Grits and Purls

Spinning yarns about the grit of life

Blowing out the candles on Daddy's birthday cake.

Ever since my daughter turned three, the conversations have been getting longer, more complicated and ever more endearing. There is nothing as refreshing as an earnest conversation with a young child. I get lessons in math, lessons in being helpful and fuel for my waning adult imagination. Sometimes I gain perspective on my world. Sometimes I learn something new. Sometimes I merely reap the benefit of a good belly laugh.

So, in this time of turmoil, snipping and political infighting, I thought I would share a few of these snippets of conversation with you.

Cookie Math
Me: “What would you like for a treat?”
E: (pointing to a bag of miniature Oreos) “Cookies.”
Me: “I’ll give you four.”
Dad: “What would be better four cookies or five cookies?”
E: “Six.”

Counting Crisis
We were on our way to the state fair. E was counting things in the backseat of the car, things we passed on the road, things she imagined. When all of the sudden we heard this:
“…ten…I need more fingers!”

When she is not busy counting, E is often “helping”. She loves to mix things in the kitchen, sweep dirt into lots of little piles and sail the laundry basket boat to the washing machine. She has also shown her willingness to be part of the “solution” on numerous other occasions.

Automobile Repair
We needed to travel to my husband’s place of work to jump off his car. When I picked my daughter up from preschool, I explained our itinerary:
“Daddy’s car is broken. We need to go to his work and help him fix it, okay?”
“He broke it?”
“No. You know how your toys sometimes stop working when their batteries go dead? Well, the battery in Daddy’s car is dead. So, Daddy’s car doesn’t work.”
“But before we go get Daddy, we need to stop by our house to pick up some tools to help fix Daddy’s car.”
“Okay. I carry the hammer.”

Cinderella! Clean the table!
Our daughter decided that Daddy would have a Cinderella cake for his birthday. So, I rushed home from work, picked her up and started on the odyssey of baking a Cinderella cake without the appropriate pans, not enough icing and an excited 3-yr-old helper, all before Daddy came home from work.

Here’s how the adventure wraps up.

Me: “We need to get this mess cleaned up before Daddy comes home.”
E: Starts licking the yellow and blue sprinkles from the table top.
Me: “E! I need your help cleaning up. Not eating the spilled sprinkles.”
E: “Eating is helping.”

Headache Help
Me: “Mama, has a very bad headache, sweetie.”
E : “I know how to make you feel better.” She runs to her music box and retrieves her pink, plastic, “princess” recorder. “I will play you a lullaby.”

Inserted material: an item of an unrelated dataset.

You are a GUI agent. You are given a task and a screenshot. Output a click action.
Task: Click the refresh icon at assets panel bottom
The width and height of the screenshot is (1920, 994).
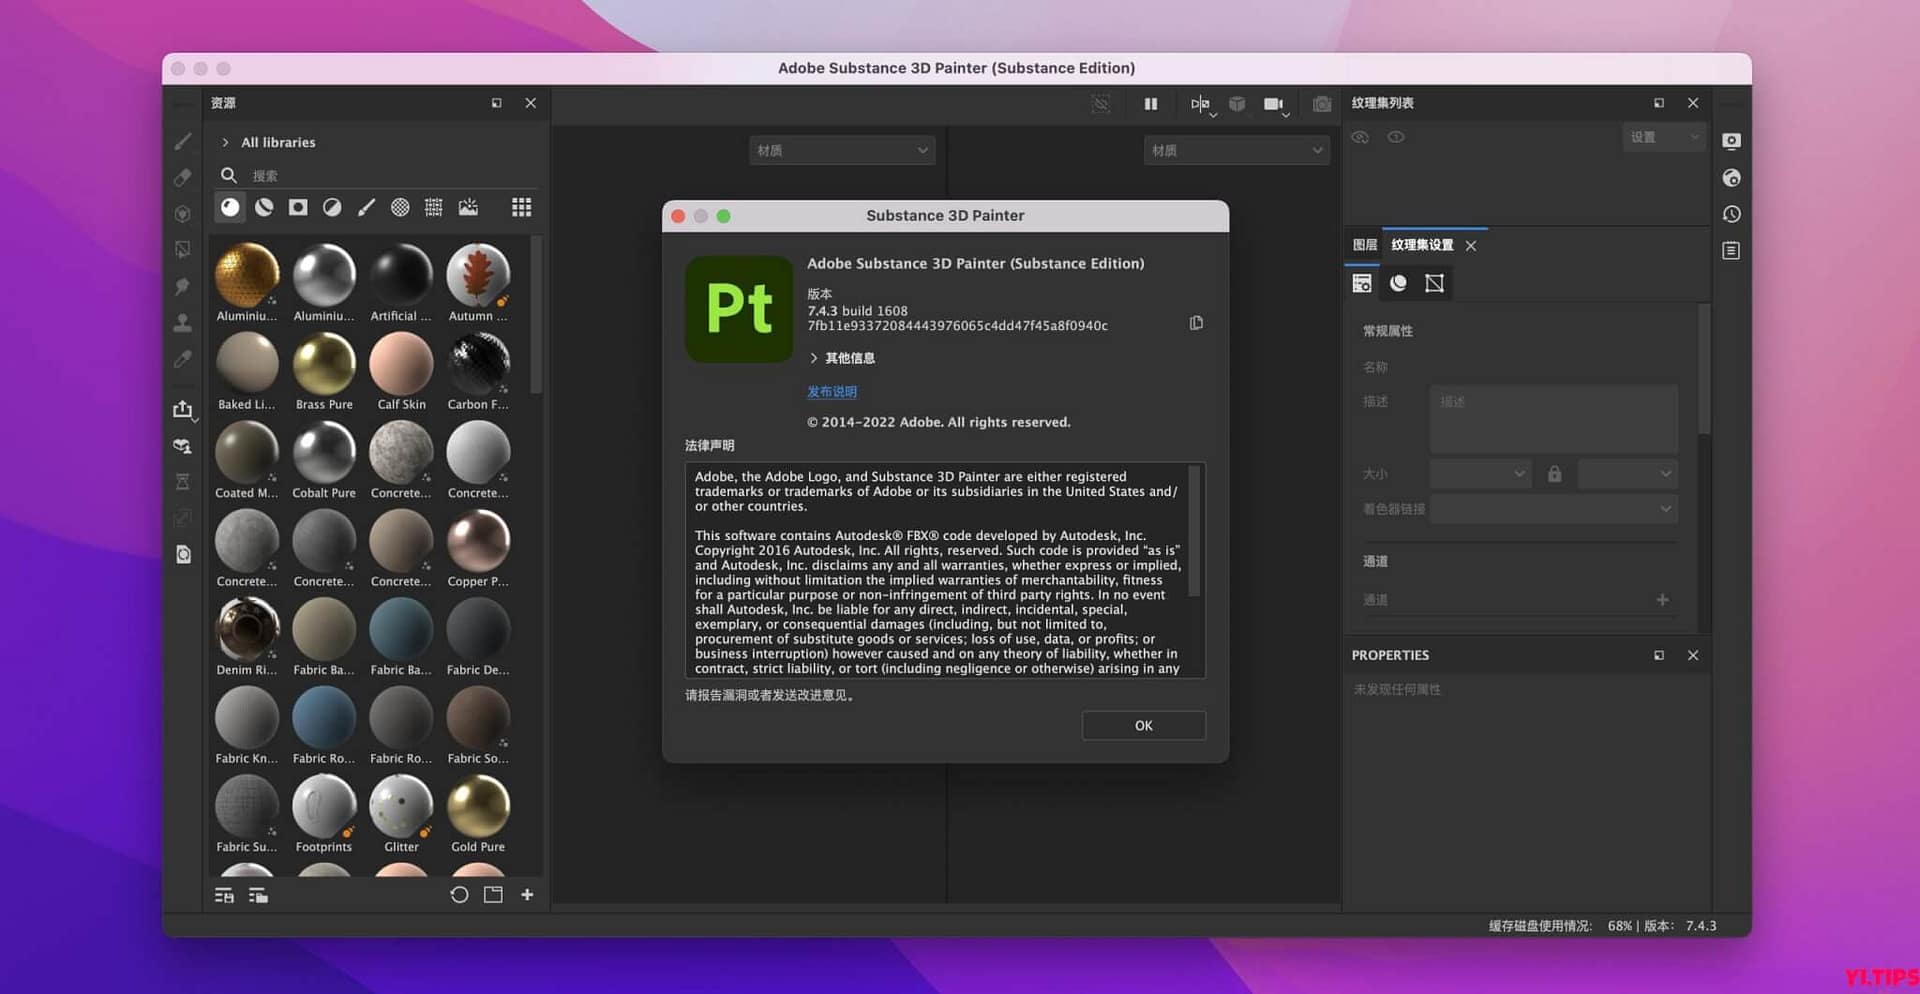[459, 895]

She was right. I felt much relieved after it was over.

And, always she reminds me how to be thankful for the simple and truly beautiful things in life. Earlier this winter, I woke to a dark sky and frost covered landscape. After getting the day’s things together and emptying the contents of the preschool’s sandbox from the inside of my daughter’s mittens, I helped her into the car seat, and we left in the predawn light. I pointed out to her the setting harvest moon just above the west horizon.

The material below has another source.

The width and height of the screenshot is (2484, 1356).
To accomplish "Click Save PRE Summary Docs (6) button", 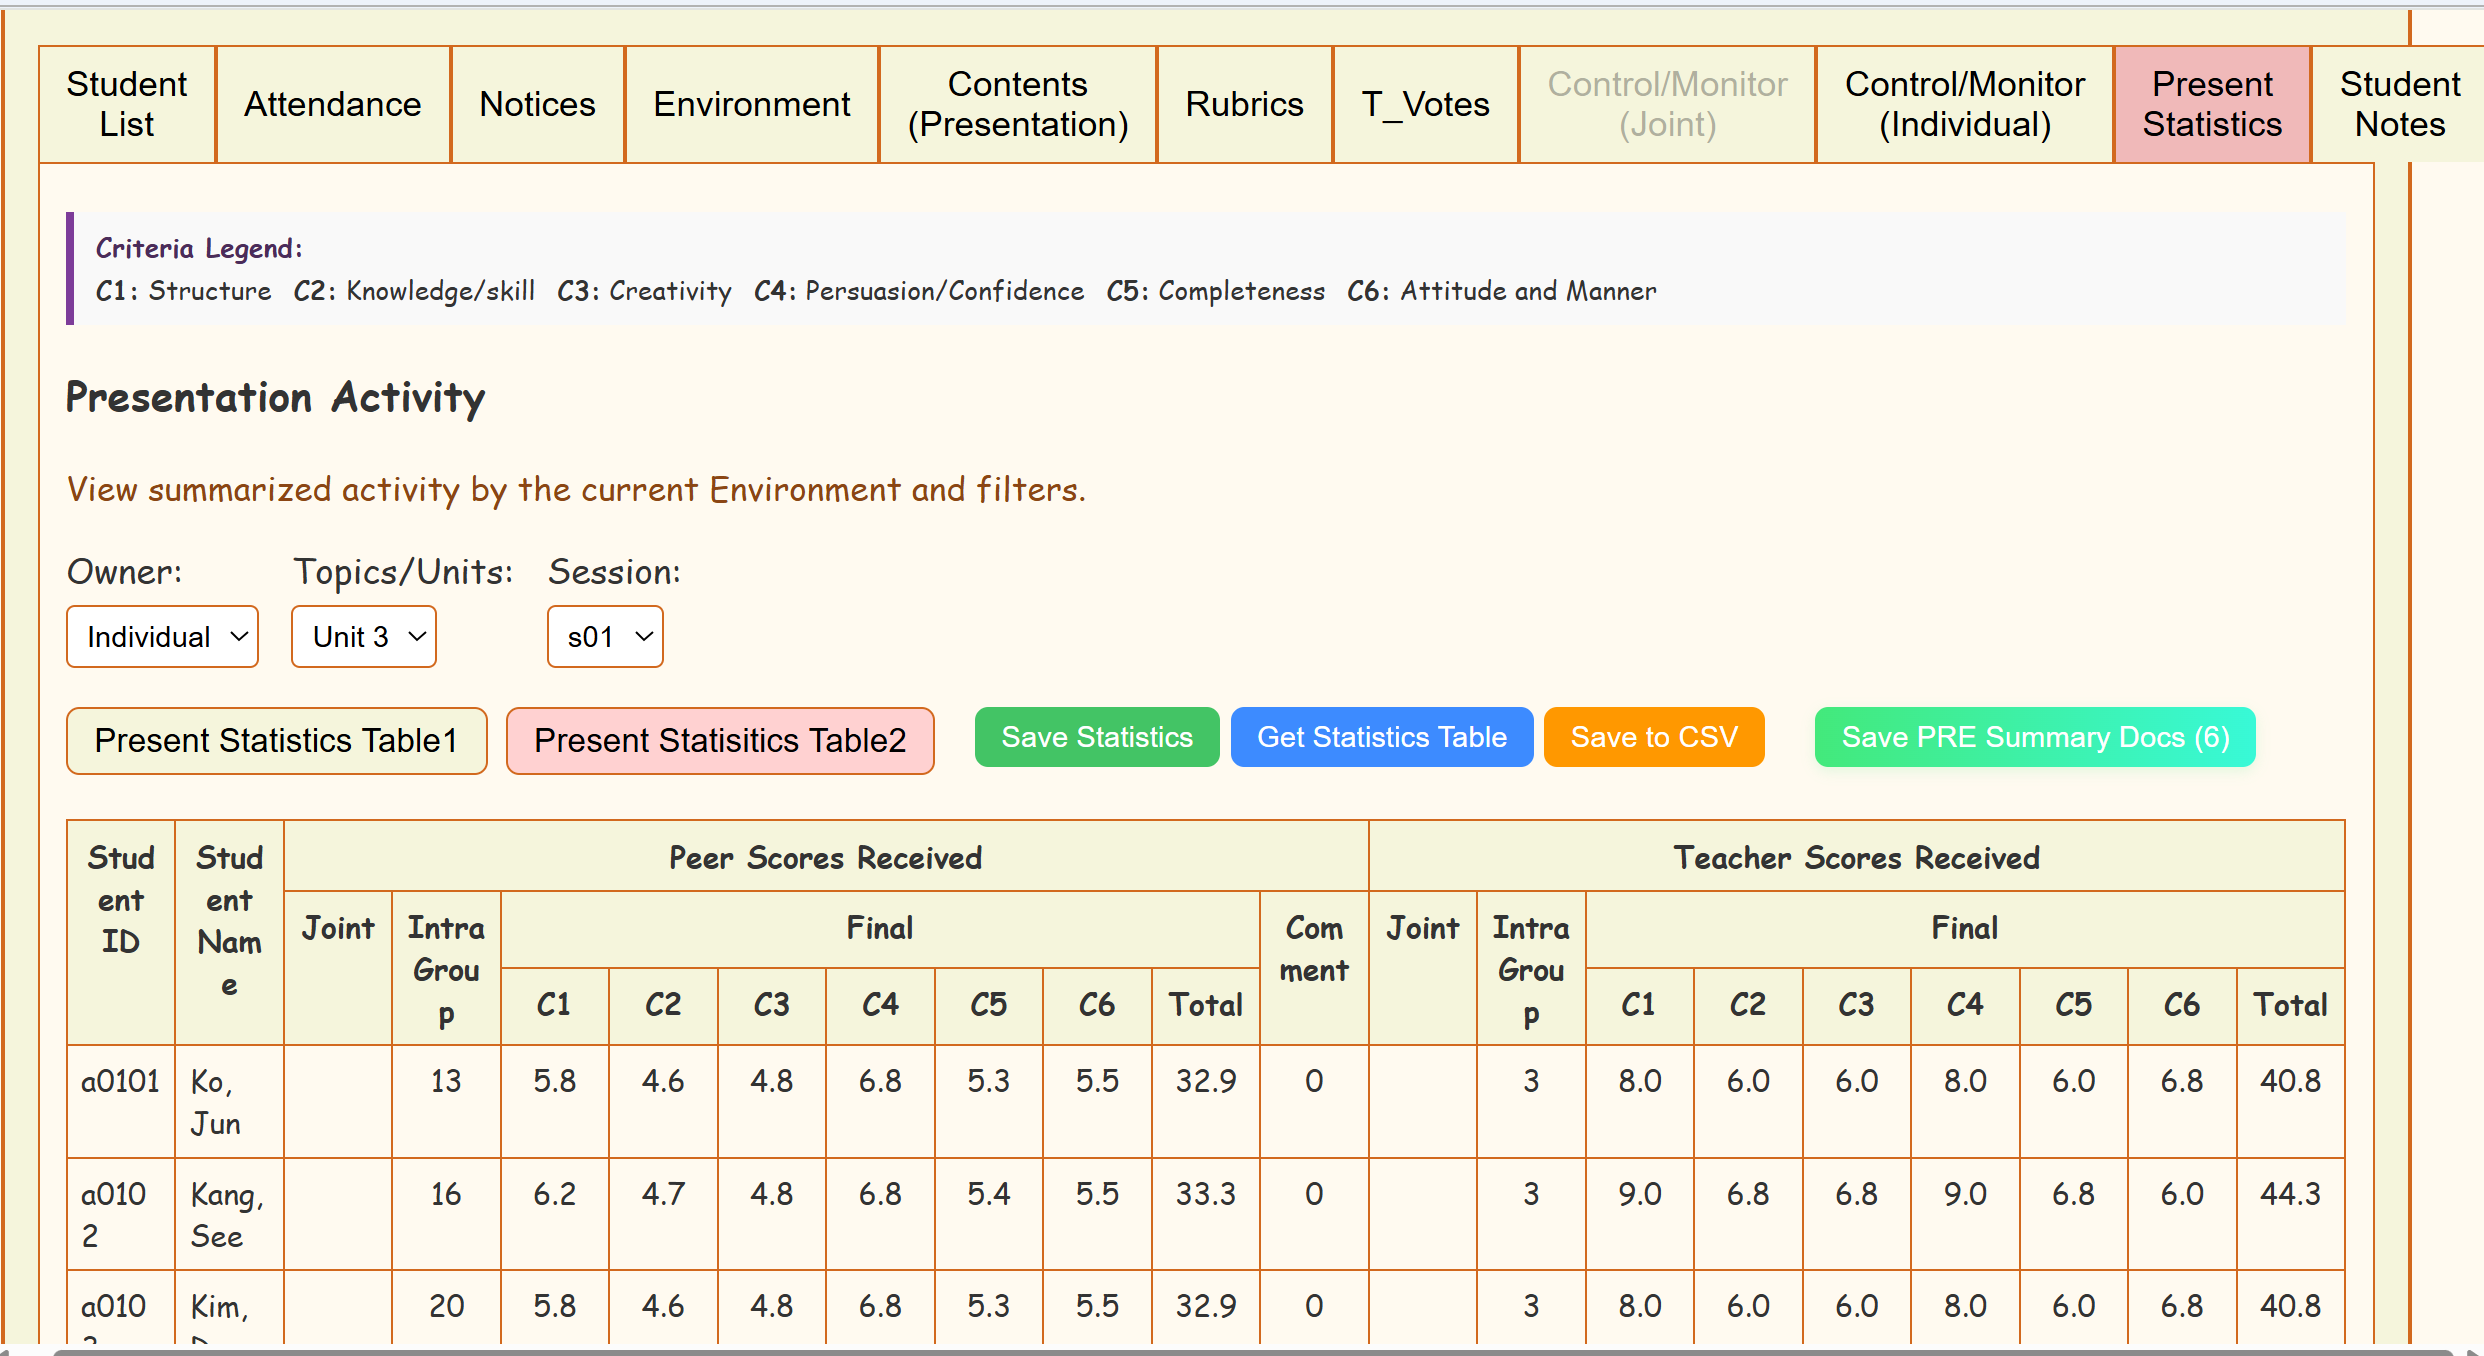I will click(2034, 737).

“Ohhh.” She put her mitten-covered hands to her face. “It’s beautiful. The Moon is saying ‘Hi’ to me. And, look! There’s Little Star and all her friends.”
Indeed, Orion was bright, chasing his prey across the brilliant blue-black sky.
She laughed, “Mama, the moon is tickling the car! Look, mama, the moon and the stars are following us to school.”
She was quiet as she twisted and turned in her car seat to get a better look at the setting nighttime sky.
“Mama, I am SOOO happy about the Moon and the Stars. They are beautiful.”